Set down the data below in full and exactly, minus the pictures.
Segment Start: MATERIAL FOR THIS EXERCISE
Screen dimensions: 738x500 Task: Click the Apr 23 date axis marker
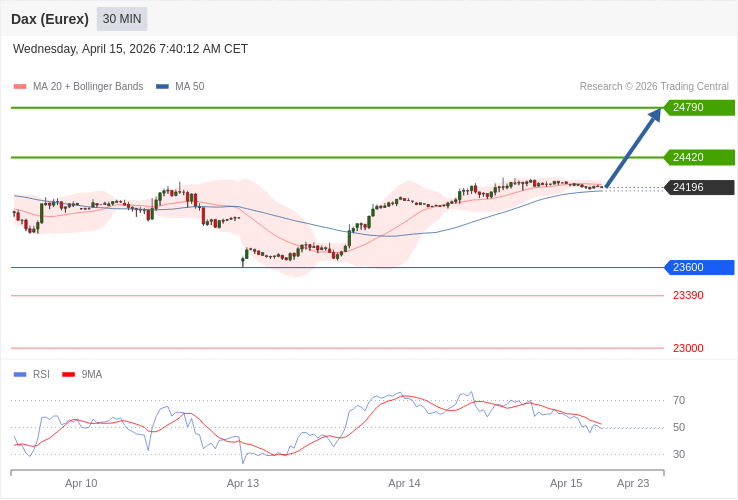(633, 483)
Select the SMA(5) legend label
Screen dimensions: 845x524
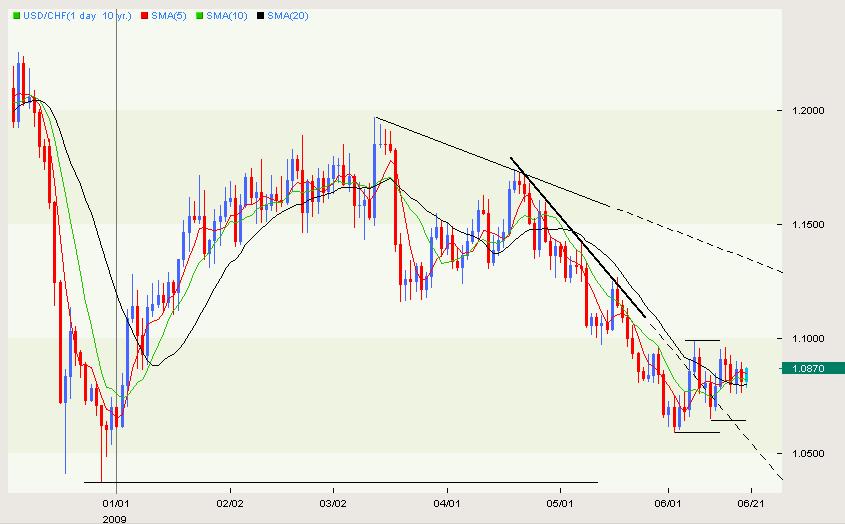(x=170, y=17)
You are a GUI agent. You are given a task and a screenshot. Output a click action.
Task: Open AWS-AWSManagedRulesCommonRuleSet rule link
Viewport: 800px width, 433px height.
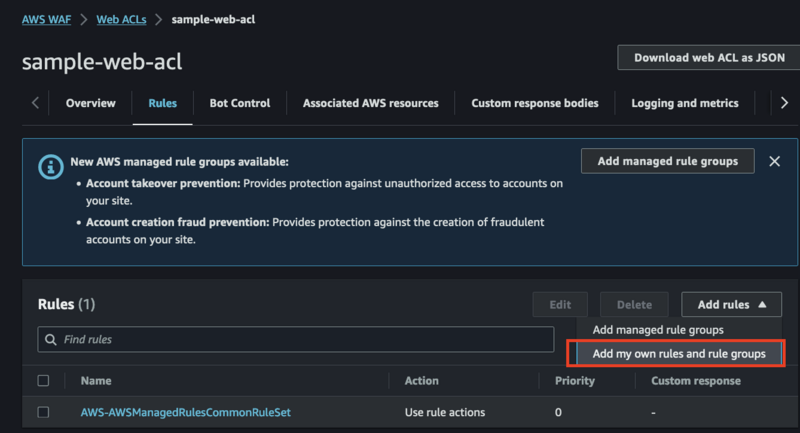(x=186, y=412)
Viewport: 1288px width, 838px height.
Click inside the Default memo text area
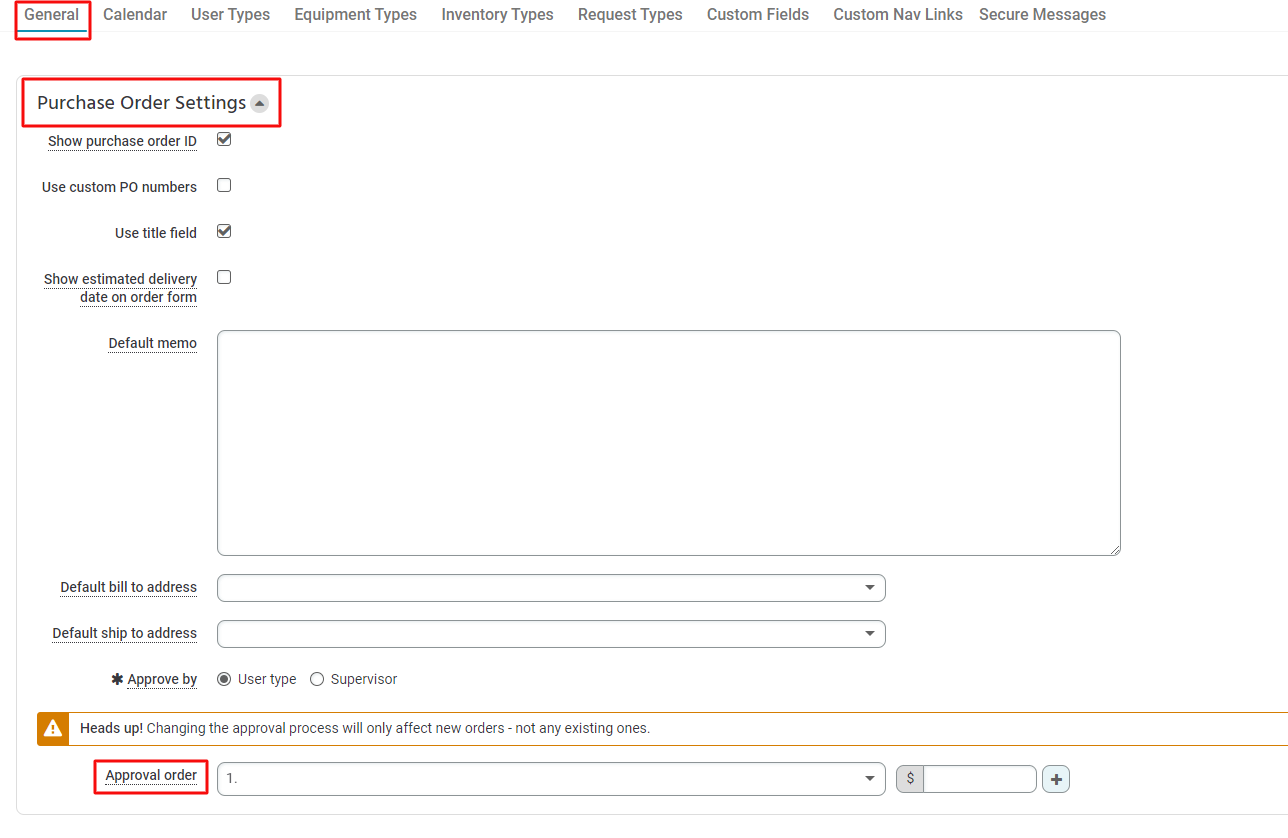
Segment End: MATERIAL FOR THIS EXERCISE
## EXERCISE RESULT:
Screen dimensions: 738x500 Task: Click the Apr 23 date axis marker
(633, 483)
Select the SMA(5) legend label
Screen dimensions: 845x524
(x=170, y=17)
You are a GUI agent. You are given a task and a screenshot. Output a click action.
Task: Open AWS-AWSManagedRulesCommonRuleSet rule link
Viewport: 800px width, 433px height.
(x=186, y=412)
Viewport: 1288px width, 838px height.
Click inside the Default memo text area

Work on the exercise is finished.